_Material to process_
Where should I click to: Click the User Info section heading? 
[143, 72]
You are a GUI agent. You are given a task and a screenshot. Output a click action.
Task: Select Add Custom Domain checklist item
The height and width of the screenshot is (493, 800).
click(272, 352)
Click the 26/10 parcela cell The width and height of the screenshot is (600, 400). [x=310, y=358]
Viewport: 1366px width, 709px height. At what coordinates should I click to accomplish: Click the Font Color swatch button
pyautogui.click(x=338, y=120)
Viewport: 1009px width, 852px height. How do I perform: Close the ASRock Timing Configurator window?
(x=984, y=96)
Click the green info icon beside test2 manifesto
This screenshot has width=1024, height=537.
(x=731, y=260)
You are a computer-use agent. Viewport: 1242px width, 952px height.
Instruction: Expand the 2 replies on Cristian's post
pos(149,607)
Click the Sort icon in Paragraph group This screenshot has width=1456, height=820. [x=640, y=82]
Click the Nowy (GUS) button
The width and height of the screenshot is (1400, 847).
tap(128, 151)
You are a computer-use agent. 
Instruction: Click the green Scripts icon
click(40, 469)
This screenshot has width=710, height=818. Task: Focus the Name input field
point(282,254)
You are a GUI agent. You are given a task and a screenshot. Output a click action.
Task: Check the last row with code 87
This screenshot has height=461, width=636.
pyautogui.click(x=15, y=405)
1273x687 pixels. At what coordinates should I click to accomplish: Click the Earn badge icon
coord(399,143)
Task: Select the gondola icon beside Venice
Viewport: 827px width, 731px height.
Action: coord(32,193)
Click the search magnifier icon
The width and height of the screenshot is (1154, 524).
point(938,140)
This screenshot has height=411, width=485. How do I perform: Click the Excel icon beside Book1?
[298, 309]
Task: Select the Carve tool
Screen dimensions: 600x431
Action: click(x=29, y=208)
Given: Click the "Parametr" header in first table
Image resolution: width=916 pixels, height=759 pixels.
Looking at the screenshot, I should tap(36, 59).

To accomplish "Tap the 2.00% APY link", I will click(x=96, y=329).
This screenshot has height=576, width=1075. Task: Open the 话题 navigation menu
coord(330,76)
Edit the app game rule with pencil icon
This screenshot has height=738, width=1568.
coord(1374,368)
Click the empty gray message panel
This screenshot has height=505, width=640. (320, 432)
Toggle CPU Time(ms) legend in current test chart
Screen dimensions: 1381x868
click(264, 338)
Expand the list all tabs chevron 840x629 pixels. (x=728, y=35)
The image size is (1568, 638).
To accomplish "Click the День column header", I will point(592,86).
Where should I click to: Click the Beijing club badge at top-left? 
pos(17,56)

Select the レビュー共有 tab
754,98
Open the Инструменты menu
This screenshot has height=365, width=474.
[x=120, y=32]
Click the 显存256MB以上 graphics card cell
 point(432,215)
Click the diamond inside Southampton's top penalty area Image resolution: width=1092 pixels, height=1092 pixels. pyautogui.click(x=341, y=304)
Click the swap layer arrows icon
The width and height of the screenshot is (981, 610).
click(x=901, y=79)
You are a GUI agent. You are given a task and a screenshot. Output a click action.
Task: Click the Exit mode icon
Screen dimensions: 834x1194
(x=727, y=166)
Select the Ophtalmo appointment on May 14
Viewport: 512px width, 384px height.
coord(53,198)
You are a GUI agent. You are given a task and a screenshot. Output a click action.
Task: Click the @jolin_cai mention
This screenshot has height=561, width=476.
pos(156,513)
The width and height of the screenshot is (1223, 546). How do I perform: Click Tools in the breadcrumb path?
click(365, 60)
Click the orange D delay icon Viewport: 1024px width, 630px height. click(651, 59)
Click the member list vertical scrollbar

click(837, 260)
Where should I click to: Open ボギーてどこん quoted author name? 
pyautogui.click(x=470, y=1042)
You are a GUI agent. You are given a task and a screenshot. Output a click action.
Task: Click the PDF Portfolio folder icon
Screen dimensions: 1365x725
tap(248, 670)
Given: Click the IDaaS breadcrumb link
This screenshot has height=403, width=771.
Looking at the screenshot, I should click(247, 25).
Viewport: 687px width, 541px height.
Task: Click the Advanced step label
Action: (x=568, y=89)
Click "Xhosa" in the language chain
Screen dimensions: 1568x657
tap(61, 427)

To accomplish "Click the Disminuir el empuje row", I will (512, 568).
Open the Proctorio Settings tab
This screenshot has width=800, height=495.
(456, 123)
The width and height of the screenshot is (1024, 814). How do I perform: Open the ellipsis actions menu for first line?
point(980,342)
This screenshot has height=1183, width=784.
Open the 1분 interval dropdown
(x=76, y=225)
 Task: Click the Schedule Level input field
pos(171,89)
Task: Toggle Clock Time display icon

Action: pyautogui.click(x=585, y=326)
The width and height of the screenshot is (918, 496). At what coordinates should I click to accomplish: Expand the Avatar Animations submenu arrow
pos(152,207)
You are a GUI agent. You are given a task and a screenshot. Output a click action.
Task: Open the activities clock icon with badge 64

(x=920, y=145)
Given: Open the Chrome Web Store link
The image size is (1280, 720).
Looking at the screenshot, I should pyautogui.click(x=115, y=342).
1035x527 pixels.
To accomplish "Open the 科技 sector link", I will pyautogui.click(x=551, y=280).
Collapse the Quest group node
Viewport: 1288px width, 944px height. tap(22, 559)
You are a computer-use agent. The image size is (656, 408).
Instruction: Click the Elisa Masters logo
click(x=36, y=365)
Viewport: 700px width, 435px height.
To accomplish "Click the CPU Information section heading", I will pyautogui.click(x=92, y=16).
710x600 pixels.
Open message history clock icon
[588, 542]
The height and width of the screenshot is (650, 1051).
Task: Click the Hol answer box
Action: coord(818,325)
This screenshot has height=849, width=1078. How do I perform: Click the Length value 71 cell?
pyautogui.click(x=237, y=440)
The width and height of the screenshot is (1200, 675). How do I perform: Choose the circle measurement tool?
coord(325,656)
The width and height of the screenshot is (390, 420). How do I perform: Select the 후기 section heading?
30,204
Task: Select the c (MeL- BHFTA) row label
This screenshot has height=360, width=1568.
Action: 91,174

_Exercise requirements_
From the records above, copy out the line with "Expand the list", the line with "Task: Click the Exit mode icon", and every line between them, word for word.

_Reply_
Expand the list all tabs chevron 840x629 pixels. (x=728, y=35)
The image size is (1568, 638).
To accomplish "Click the День column header", I will point(592,86).
Where should I click to: Click the Beijing club badge at top-left? 
pos(17,56)

Select the レビュー共有 tab
754,98
Open the Инструменты menu
This screenshot has height=365, width=474.
[x=120, y=32]
Click the 显存256MB以上 graphics card cell
 point(432,215)
Click the diamond inside Southampton's top penalty area Image resolution: width=1092 pixels, height=1092 pixels. pyautogui.click(x=341, y=304)
Click the swap layer arrows icon
The width and height of the screenshot is (981, 610).
click(x=901, y=79)
You are a GUI agent. You are given a task and a screenshot. Output a click action.
Task: Click the Exit mode icon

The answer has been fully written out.